-- Start of Provided data --

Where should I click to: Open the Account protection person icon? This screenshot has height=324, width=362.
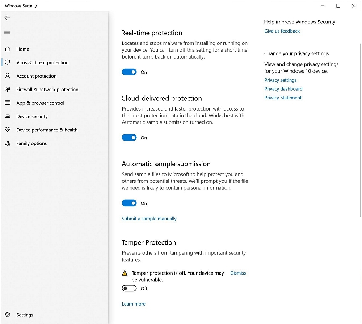pyautogui.click(x=8, y=76)
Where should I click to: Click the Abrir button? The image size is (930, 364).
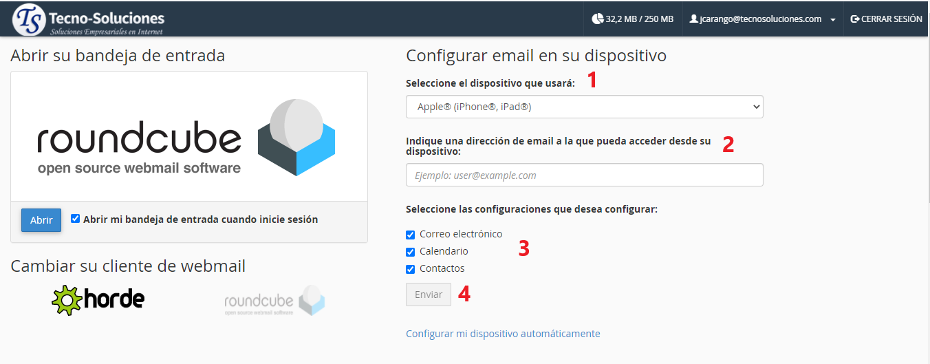point(41,220)
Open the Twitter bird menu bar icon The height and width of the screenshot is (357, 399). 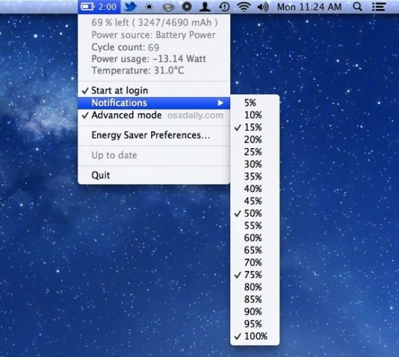click(130, 7)
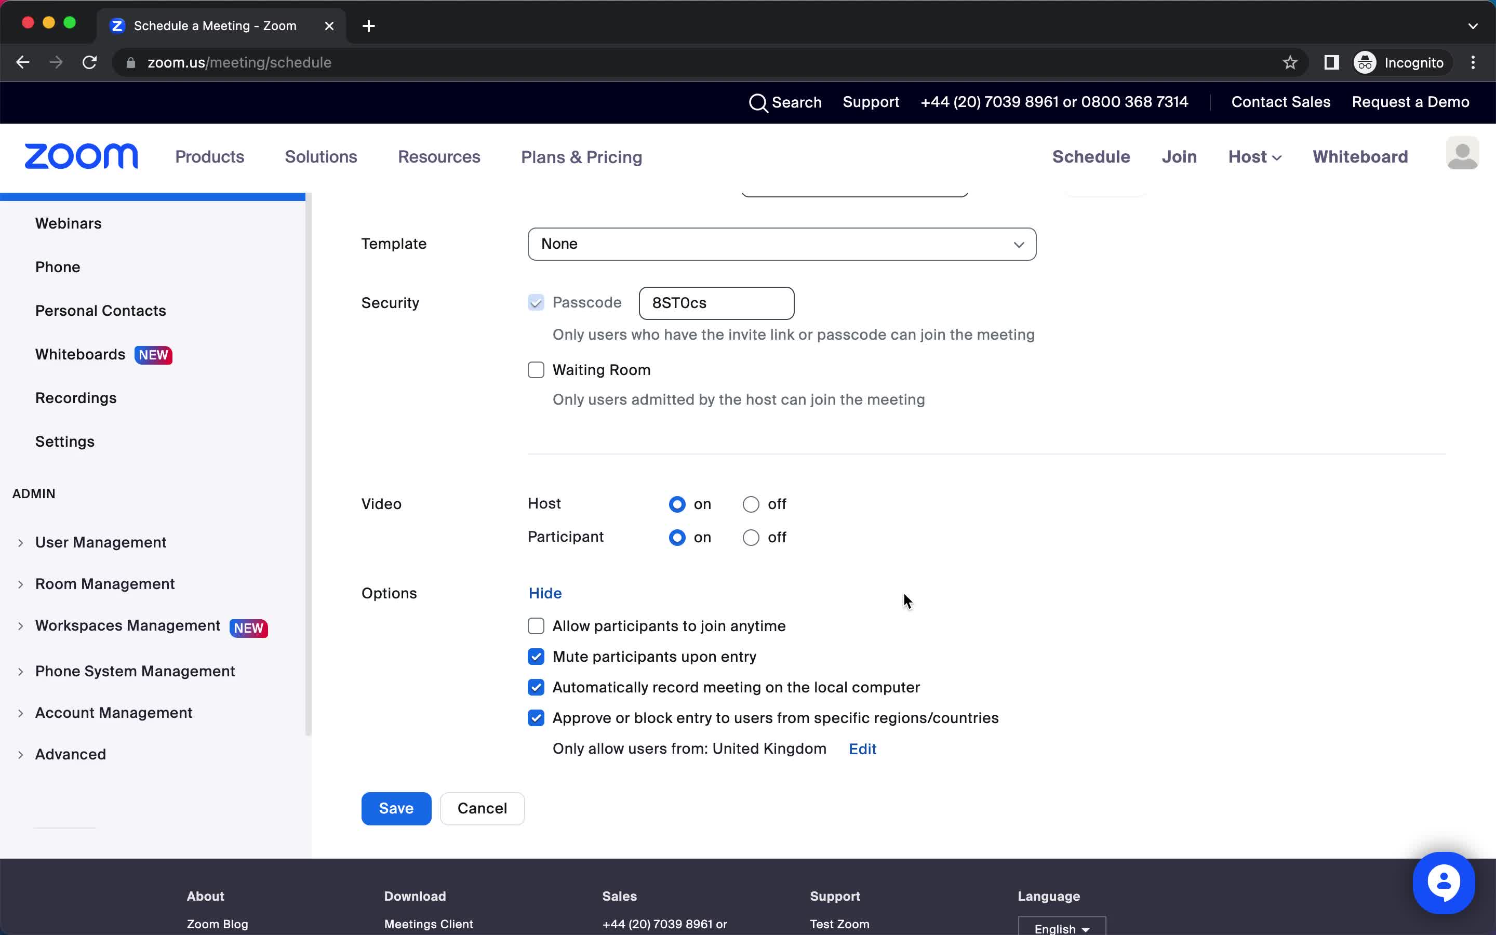
Task: Open the Search function
Action: click(x=785, y=102)
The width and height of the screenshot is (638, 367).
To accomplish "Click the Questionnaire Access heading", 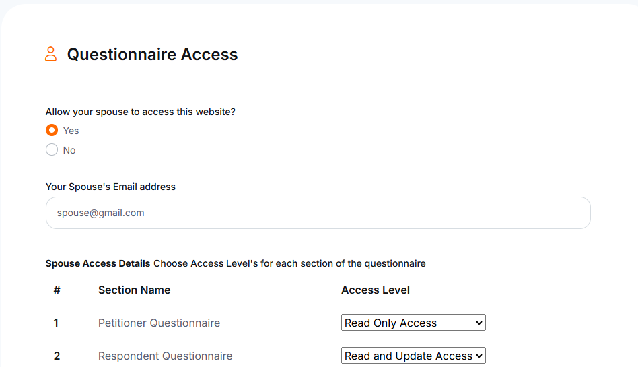I will [x=152, y=54].
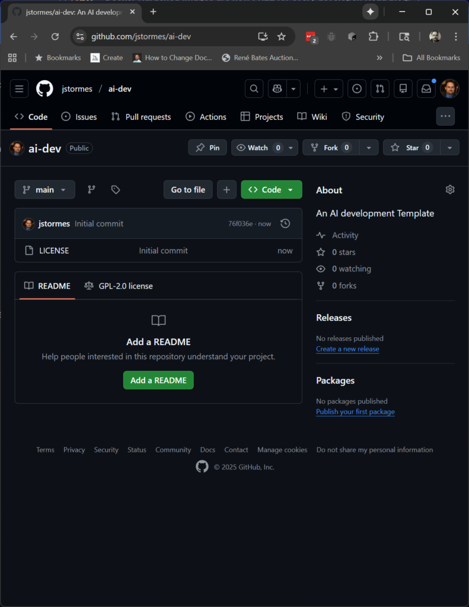Open the notifications inbox icon
Image resolution: width=469 pixels, height=607 pixels.
tap(426, 89)
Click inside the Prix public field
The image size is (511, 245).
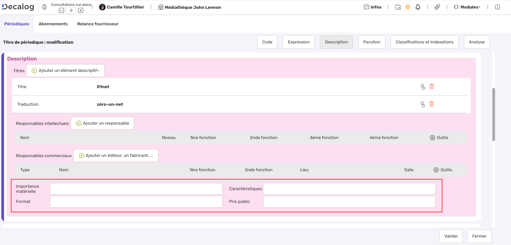pyautogui.click(x=349, y=202)
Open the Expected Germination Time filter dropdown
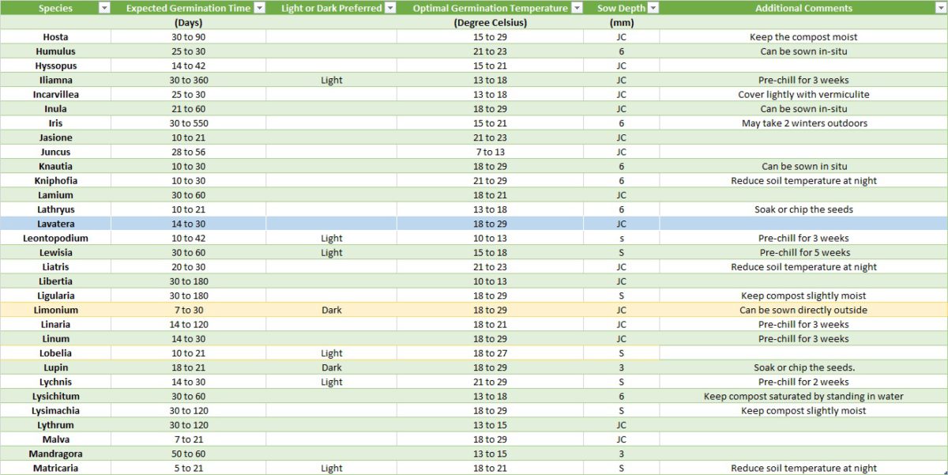 tap(258, 8)
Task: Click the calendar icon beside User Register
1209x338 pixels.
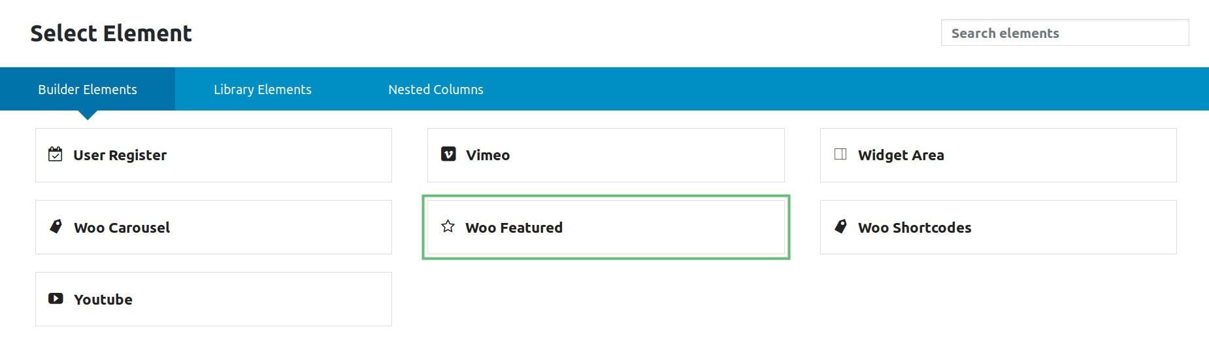Action: click(56, 154)
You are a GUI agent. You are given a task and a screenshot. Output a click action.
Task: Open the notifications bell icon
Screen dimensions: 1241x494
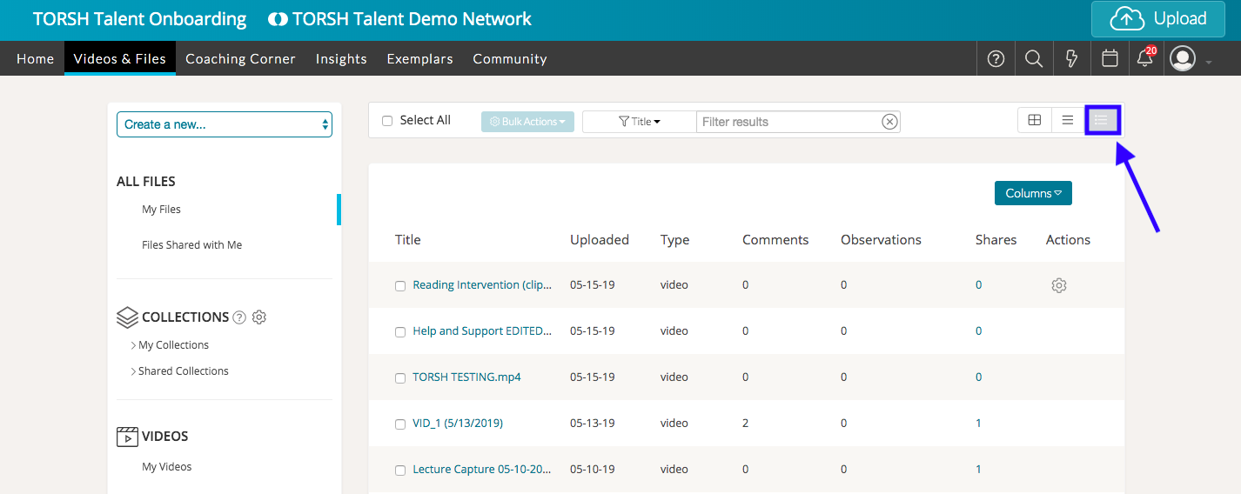(x=1145, y=59)
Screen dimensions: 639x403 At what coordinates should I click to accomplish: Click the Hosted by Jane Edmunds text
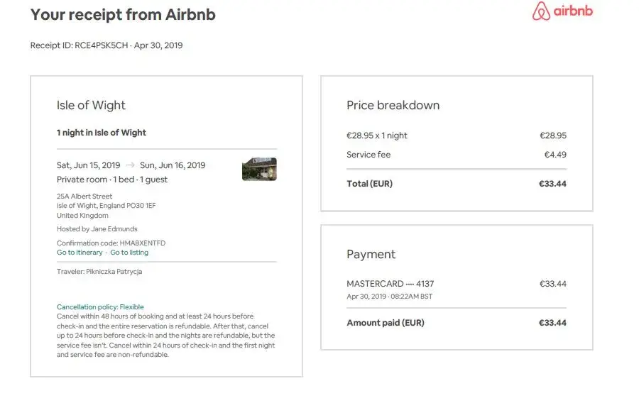[x=97, y=229]

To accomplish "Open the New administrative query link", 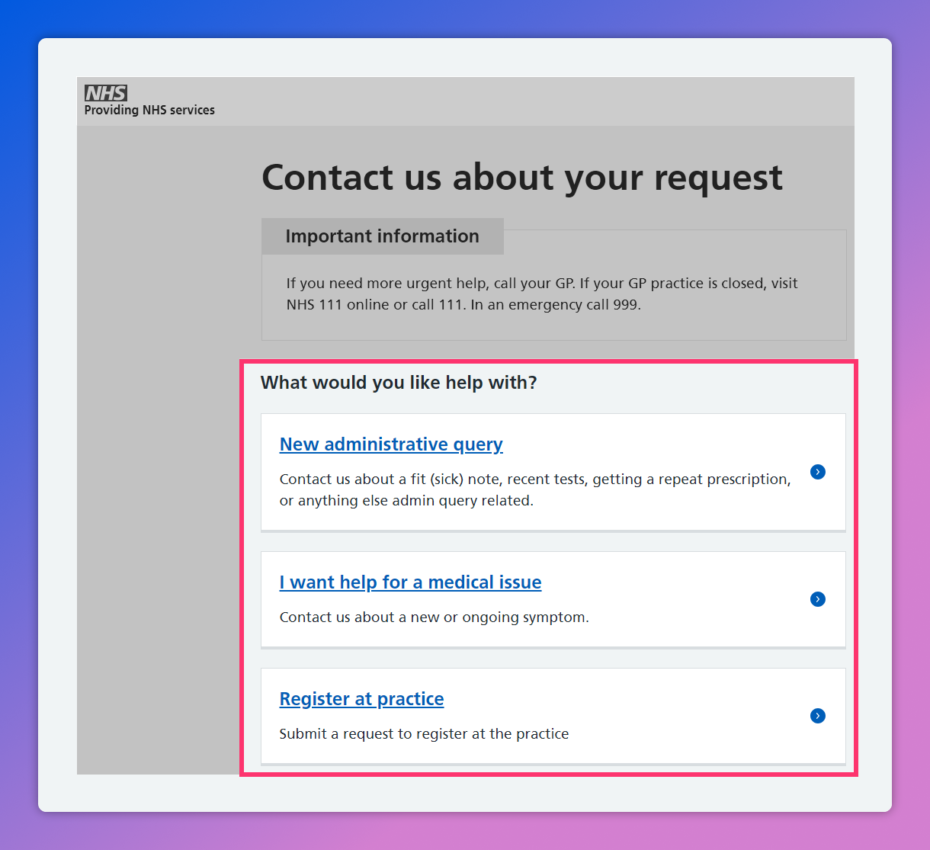I will click(x=391, y=444).
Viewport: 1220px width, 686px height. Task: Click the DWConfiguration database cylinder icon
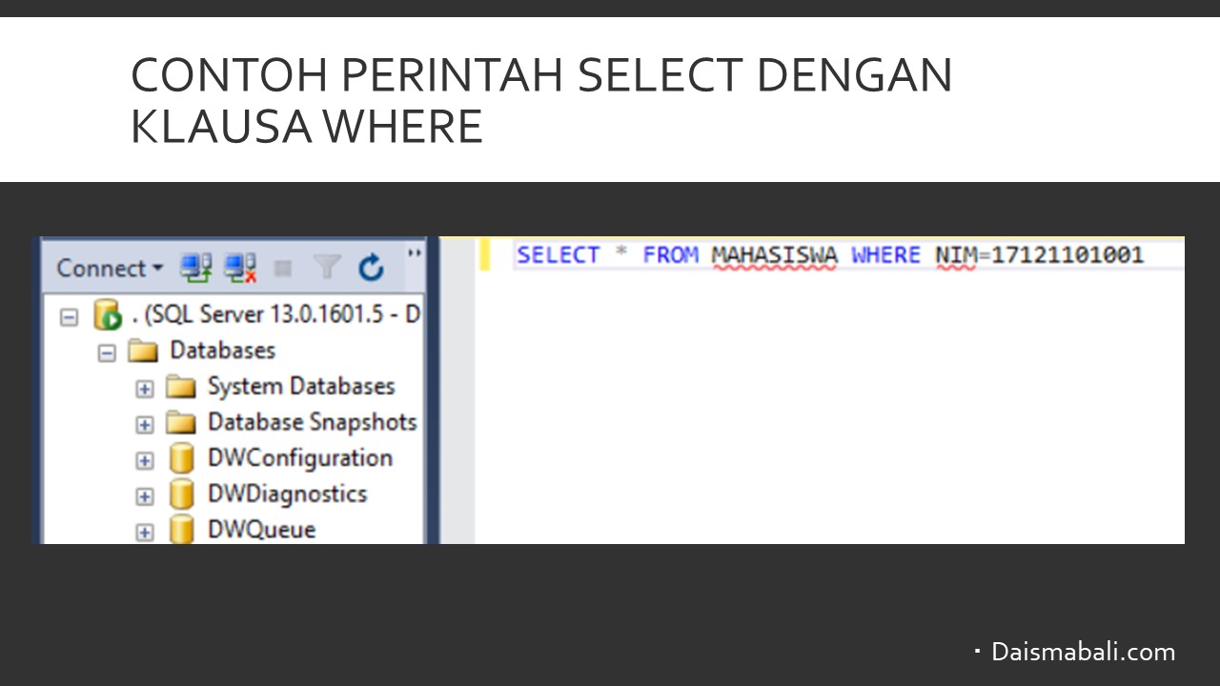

-- End of Provided data --

» Given problem
Copy the material from its start through the line containing "point(41,220)", inclusive, with the requests included, and shift every coordinate in the answers up by 113. Leave the pictures out.

» Worked answer
Where should I click to: Open the Account protection person icon? This screenshot has height=324, width=362.
pyautogui.click(x=121, y=189)
Where should I click to: Click the Abrir button? The image size is (930, 364).
point(154,333)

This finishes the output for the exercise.